Quel art pour demain?

Dans le petit milieu de l’art contemporain, Nicolas Bourriaud fait partie des acteurs que l’on écoute, même si on est souvent en désaccord avec lui et avec ses choix (comme celui, par exemple, de n’inclure aucun artiste français dans une exposition sur les années 2000 dont il s’est occupé récemment !). Car le fondateur de la revue Perpendiculaire, qui fut aussi le premier directeur (avec Jérôme Sans) du Palais de Tokyo, directeur contesté des Beaux-Arts de Paris et récemment directeur du MO.CO. de Montpellier (dont il vient d’être remercié), a toujours développé une pensée originale et un travail théorique qui a balayé des champs novateurs de l’art contemporain. Il est l’auteur, entre autres d’une Esthétique relationnelle parue aux Presses du Réel qui a eu une grande influence à la fin des années 90 et la chronique qu’il tient mensuellement dans Beaux-Arts Magazine est incontestablement un des articles qu’on lit avec le plus d’intérêt dans cette revue.

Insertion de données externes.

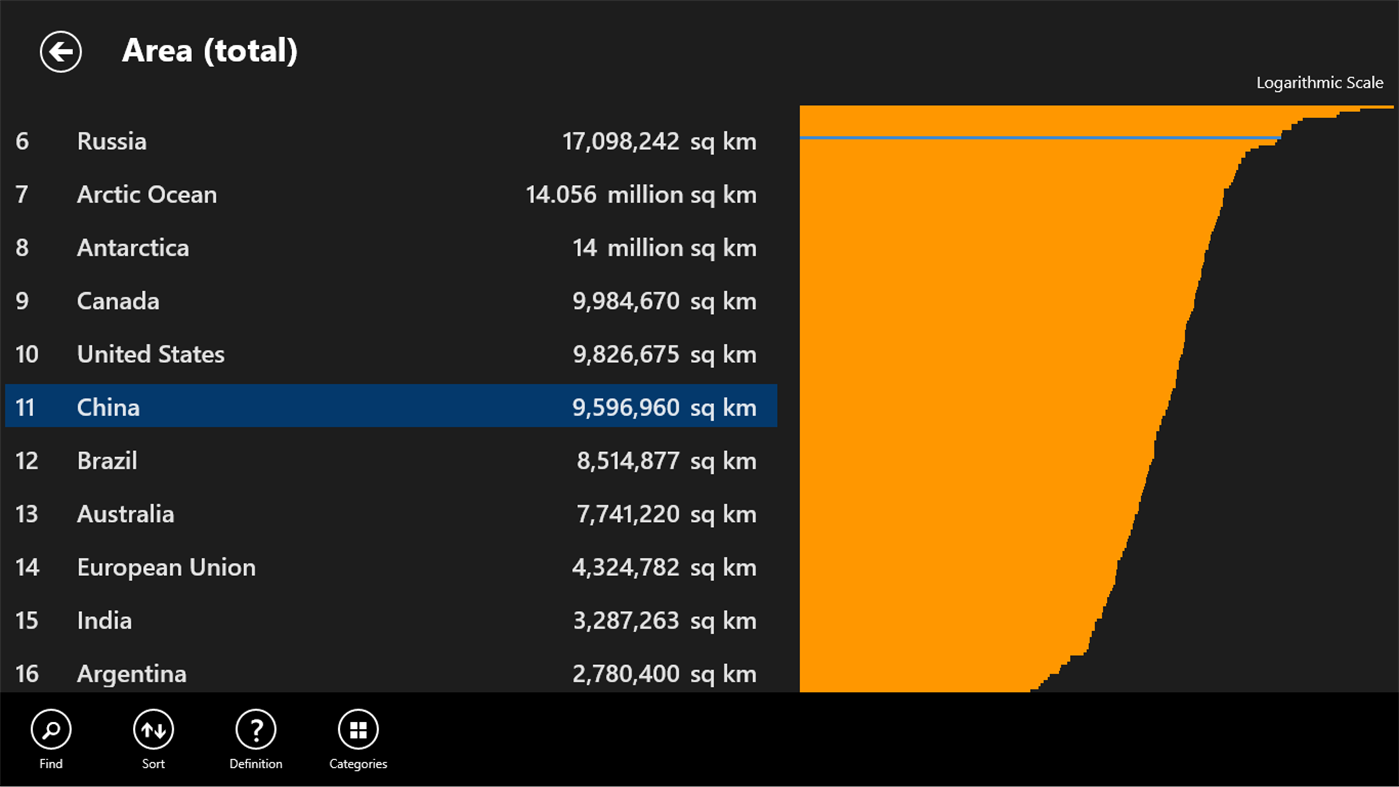Viewport: 1399px width, 787px height.
Task: Toggle the Logarithmic Scale option
Action: [x=1320, y=82]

Son nouvel ouvrage fait suite à une série d’expositions qu’il a réalisées sur les effets de l’anthropocène -c’est-à-dire l’ère dans laquelle nous sommes entrés depuis le début de la crise climatique- sur l’art contemporain. Il s’intitule Inclusions, esthétique du capitalocène, n’est pas toujours d’une lecture très facile, mais mérite vraiment qu’on fasse l’effort de s’y atteler, car il pose la question de l’art de demain, de la place que les artistes pourront occuper dans un monde en pleine mutation. « En tous cas, écrit-il, la catastrophe écologique comme la crise pandémique incitent aujourd’hui les artistes à méditer sur leur rôle et les principes de travail, qui induiront forcément de nouveaux modèles de société. (…) En pointant le déséquilibre existant entre les pratiques de subsistance et les emplois surrémunérés, la vie quotidienne et la valeur travail, l’échange et le commerce, les artistes esquissent des contre-modèles : ils ouvrent la voie pour une nouvelle hiérarchie de l’utile qui contient en filigrane la coopération des humains et des non-humains ».

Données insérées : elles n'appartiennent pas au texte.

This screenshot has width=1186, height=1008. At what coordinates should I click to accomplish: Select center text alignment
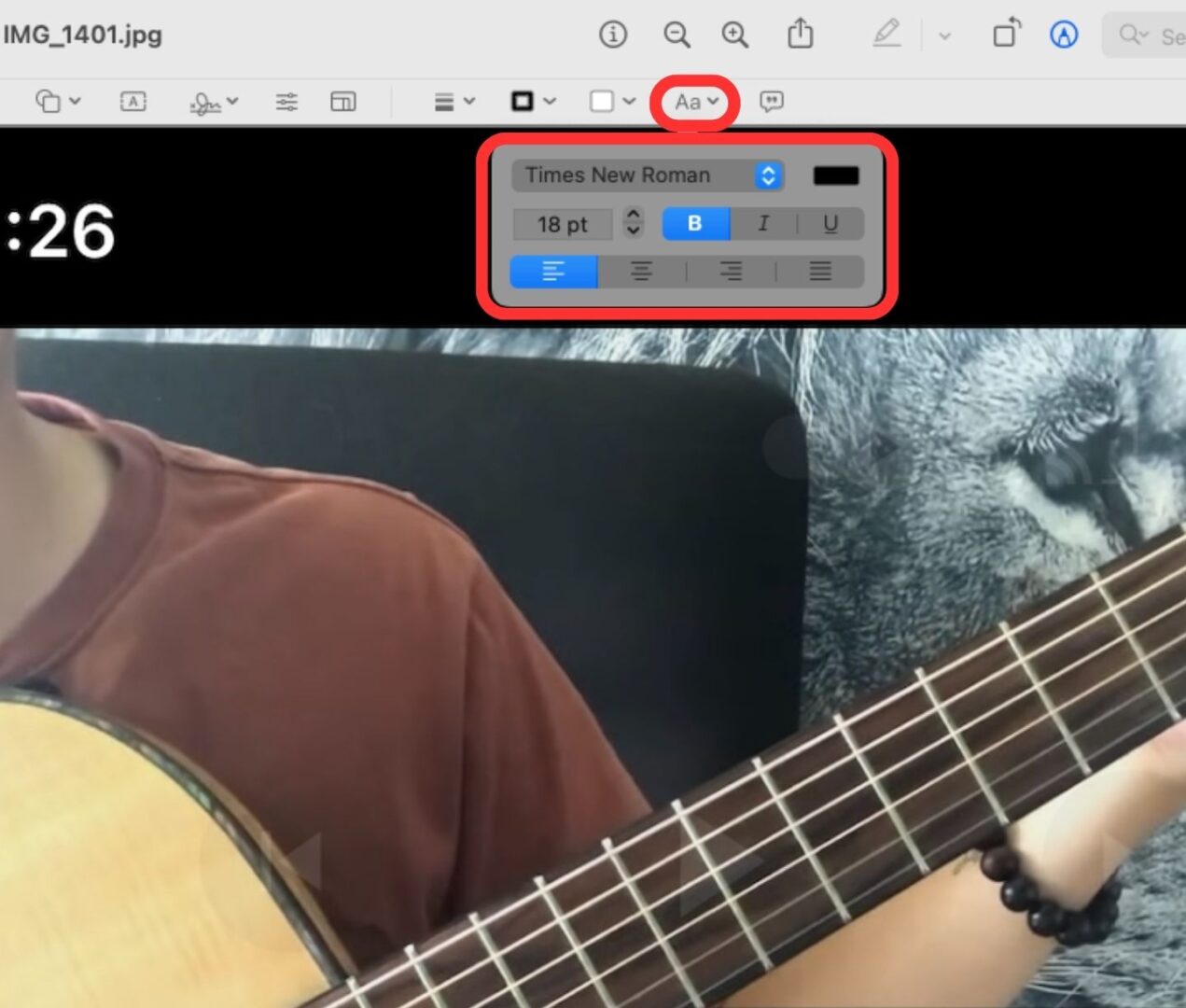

Car Nicolas Bourriaud croit en la force progressiste de l’art et au modèle qu’il pourrait constituer pour « une forme enfin soutenable de vie ». Il cite, pour étayer son propos, les artistes du début du XXe siècle (cubistes, fauves) qui se sont tournées vers les civilisations extra-européennes (en regardant les masques africains, par exemple) et ont ainsi permis à leurs contemporains de comprendre que d’autres cultures existaient, qui méritaient autant d’attention que celles dominantes. En fait, son analyse remonte à plus loin et en particulier à Descartes, qui, dans son Traité de l’homme publié en 1664, établissait une distinction radicale entre le mental et le physique. C’est sur cette séparation entre la nature et la culture, entre la matière et la forme (déjà présente chez Aristote) que s’est forgé le principe esthétique binaire qui a longtemps constitué la référence suprême en Occident et sur lequel s’est fondée la mécanique occidentale de domination du monde. Il a tout autant permis le colonialisme que l’assujettissement de tout ce qui échappait à son principe actif, à savoir la femme, le sauvage, le pauvre, etc. Mais on a vu à quelles catastrophes, tant économiques qu’écologiques, cette fracture nous a menés et il est donc impératif, selon l’auteur, de promouvoir un art (au sens où il est le reflet du monde) dans lequel l’Homme ne serait plus complètement au centre, mais ferait partie d’un tout qui inclurait autant la nature que l’animal, le végétal, les écosystèmes, voire les nouvelles technologies ou même les nanoparticules qui nous composent mais dont nous n’avons pas forcément conscience.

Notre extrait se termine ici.